(Entries on locating words and elements)
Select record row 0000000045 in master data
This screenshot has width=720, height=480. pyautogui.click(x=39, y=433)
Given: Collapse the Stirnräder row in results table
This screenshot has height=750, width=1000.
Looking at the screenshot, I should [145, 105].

#### [Directive]
Can you print every entry above again, word for word and line for line, without changing anything?

#### [Answer in full]
Select record row 0000000045 in master data
This screenshot has width=720, height=480. pyautogui.click(x=39, y=433)
Given: Collapse the Stirnräder row in results table
This screenshot has height=750, width=1000.
Looking at the screenshot, I should [145, 105].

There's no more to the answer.